● Consigne
Recopiez à l’identique le passage de la critique de La Voix des ombres qui va de « La voix des ombres de » à « n’ai pas hésité. ».

● Texte de la page
-=-=-
La voix des ombres de Frances Hardinge

Quand j’ai vu ce roman je suis tombée amoureuse de sa couverture et plus largement de l’objet livre lui-même avec son titre en relief, le soft touch tellement doux sous les doigts et les petites feuilles de chêne vertes…Et puis j’ai vu le nom de l’autrice, Frances Hardinge, j’ai repensé au coup de cœur énorme que j’avais eu pour le chant du coucou et je n’ai pas hésité.

Mon résumé

Makepeace et sa mère vivent dans le village reculé de Poplar en pleine Angleterre du XVIIe siècle. Tous les soirs, les voix reviennent la hanter et elle hurle dans la nuit noire. Lasse de tous ses cris et bien décidée à apprendre à sa fille à se défendre contre ses démons, sa mère l’enferme dans un caveau pour qu’elle « se taille un bâton pointu ». Commence alors pour Makepeace un combat inévitable et effroyable contre toutes les âmes perdues qu’elle croisera sur son chemin. Lorsque sa mère meurt, elle est envoyée vers sa famille paternelle, les Fellmote, une famille dont Margaret a toujours souhaité la tenir éloignée. Parce qu’entre les quatre murs de Grizehayes se cachent des ombres bien plus terribles encore…

Mon avis

La Voix des Ombres est un roman qui prend son temps, un roman lent, comme hanté, qui nous entraîne doucement vers son apothéose et que l’on ne peut s’empêcher de lire, soir après soir, comme si on ouvrait un peu plus la boîte de Pandore, le cœur rivé au destin de Makepeace. On suit avec délice ses aventures dans ce monde au bord du gouffre entre les protestants et les catholiques, le Parlement et le Roi d’Angleterre, Charles Ier, ce tournant que prend la vie de tous les anglais au cours du XVIIe siècle. C’est une période qui est peu décrite en Histoire, encore moins utilisée comme décor dans les romans. Sans nous donner l’impression de dépeindre une fresque historique, Frances Hardinge nous place judicieusement dans un pan historique dont on a finalement peu de connaissances en tant que lecteurs et qui reste donc propice à l’imagination. L’ombre de la guerre s’ajoutent aux ténèbres de Makepeace et forment un ensemble parfaitement coordonné l’une n’évoluant pas sans les autres et vice et versa. Ce parallèle, entre l’Histoire et l’adolescence de notre jeune héroïne est maîtrisé et on a autant plaisir à comprendre ce qui se passe autour d’elle qu’à l’intérieur.
-=-=-
● Données brutes
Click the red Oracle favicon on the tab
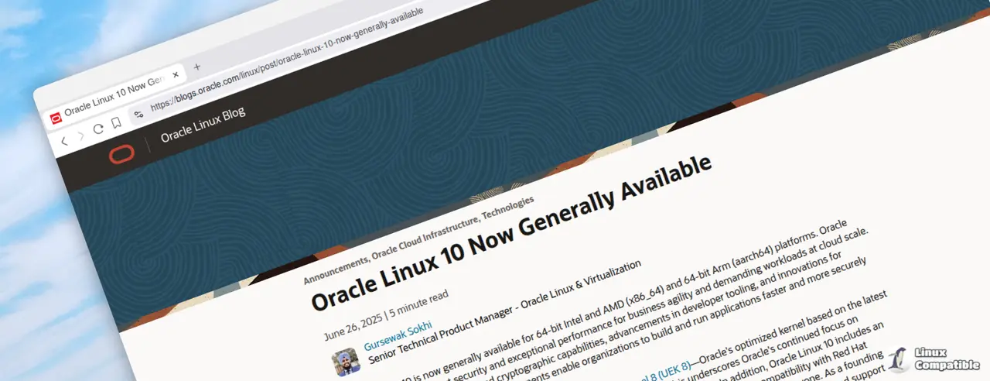990x381 pixels. point(55,118)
-=-=-
● Corrigé
La voix des ombres de Frances Hardinge

Quand j’ai vu ce roman je suis tombée amoureuse de sa couverture et plus largement de l’objet livre lui-même avec son titre en relief, le soft touch tellement doux sous les doigts et les petites feuilles de chêne vertes…Et puis j’ai vu le nom de l’autrice, Frances Hardinge, j’ai repensé au coup de cœur énorme que j’avais eu pour le chant du coucou et je n’ai pas hésité.